Three Canon lenses photos were just posted in a Chinese photo forum, source is from a Japanese website
Link: http://digicame-info.com/2012/02/ef28mm-f28-is-usmef24mm-f28-is.html
Canon EF 28mm f2.8 IS USM
Canon EF 24mm f2.8 IS USM
Canon EF 24-70mmm f2.8 II

It's very strange that 28mm and 24mm wide angel prime lenses have IS, any idea??


----------



## moreorless (Feb 6, 2012)

simonxu11 said:


> It's very strange that 28mm and 24mm wide angel prime lenses have IS, any idea??
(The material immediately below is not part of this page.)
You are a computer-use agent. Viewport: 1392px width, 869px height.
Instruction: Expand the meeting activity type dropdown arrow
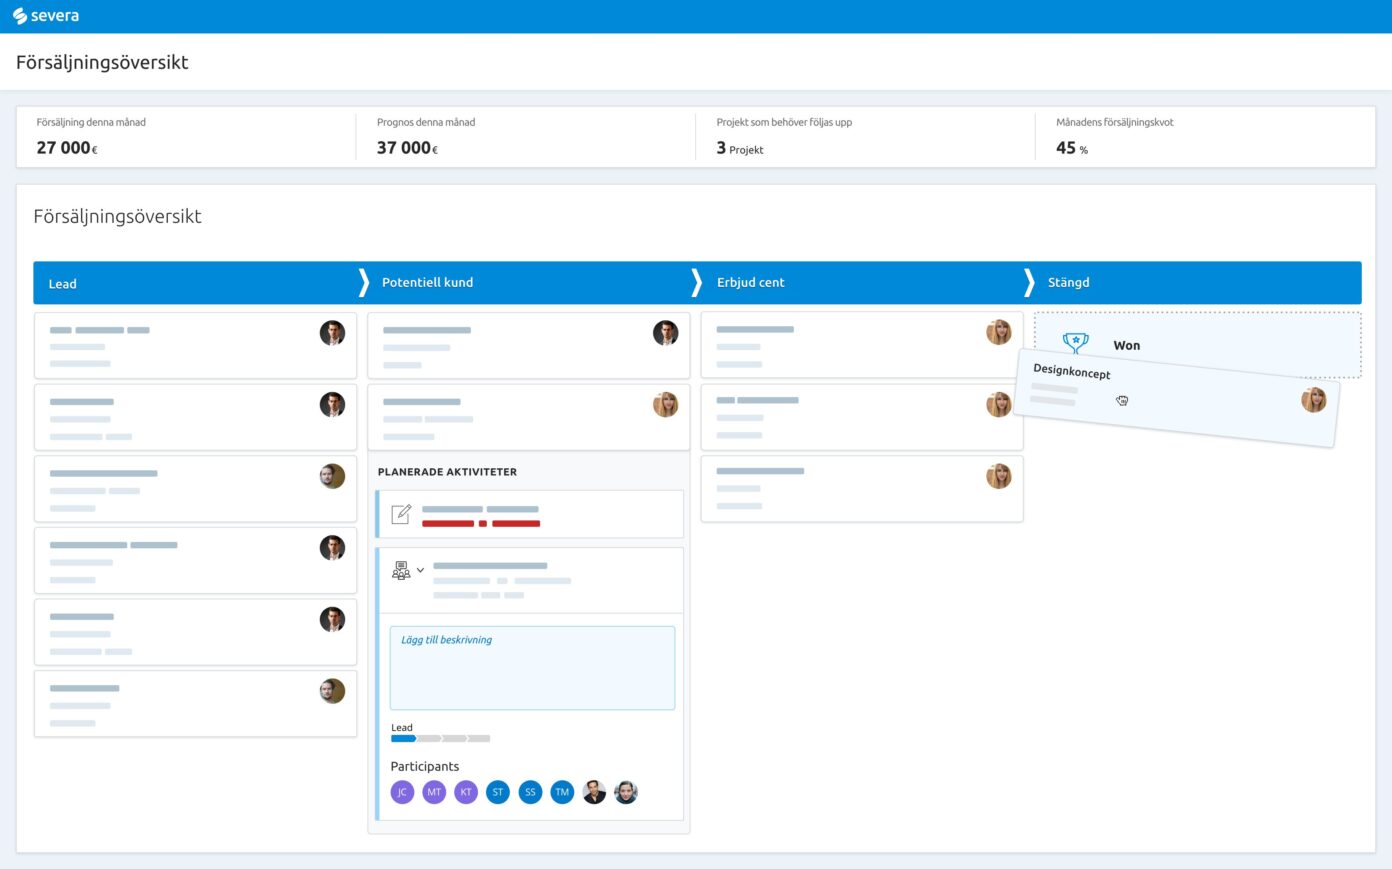[420, 570]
I wouldnt say that strange, on FF those are focal lenghts where many people are going to be stopping down for landscapes plus there both good potential general purpose lenses for a crop.


----------



## simonxu11 (Feb 6, 2012)

It's a good sign that Canon starts to update their non-L primes


----------



## moreorless (Feb 6, 2012)

WFT said:


> Little strange that the 24-70 seems to have a 82mm filter ring



I wouldnt say that strange, the 16-35 2.8 went up from 77mm to 82mm in the mk2 didnt it? might be due to the wider front element but that pic looks a little shorter to me, looks like the lens is retracted at 24mm rather than 70mm aswell.


----------



## simonxu11 (Feb 6, 2012)

WFT said:


> Little strange that the 24-70 seems to have a 82mm filter ring


Yep
The new Tamron 24-70mm f2.8 VC also has a 82mm filter ring.


----------



## frisk (Feb 6, 2012)

It will be really interesting to hear how the 24-70 lens has been improved. There had been rumours that there would be an IS version, but that does not appear to be the case.

This lens will probably be offered as a "kit" lens with the (hopefully soon-to-be-announced) successor(s) to the 5DII (5D3, 5DX, 3D or whatever), but for those who already own the current 24-70, the question will be whether to upgrade.

My speculation (and it is only a speculation) is that if the lens really uses an 82mm filter now (instead of 77mm), we are not just looking at a minor upgrade, but a major redesign to improve what some people consider the biggest problem with the 24-70 lens - the focus plane curvature. If they could reduce the weight at the same time, I would be very, very happy, but I guess that is too much to ask.


----------



## akiskev (Feb 6, 2012)

See that this new 24-70 is detracted at 24mm position.
The current model becomes longest at 24mm.


----------



## Noink Fanb0i (Feb 6, 2012)

Nice find, thanks for sharing. I expect to see this on the CR frontpage very soon.


----------



## lol (Feb 6, 2012)

For those who spend more time looking at lenses than through them, do these look the right "style" for new Canon lenses? To my untrained eye I was hoping for something a little different in the 24-70, particularly a bigger zoom ring would have been nice as seems to be a trend, so I thought.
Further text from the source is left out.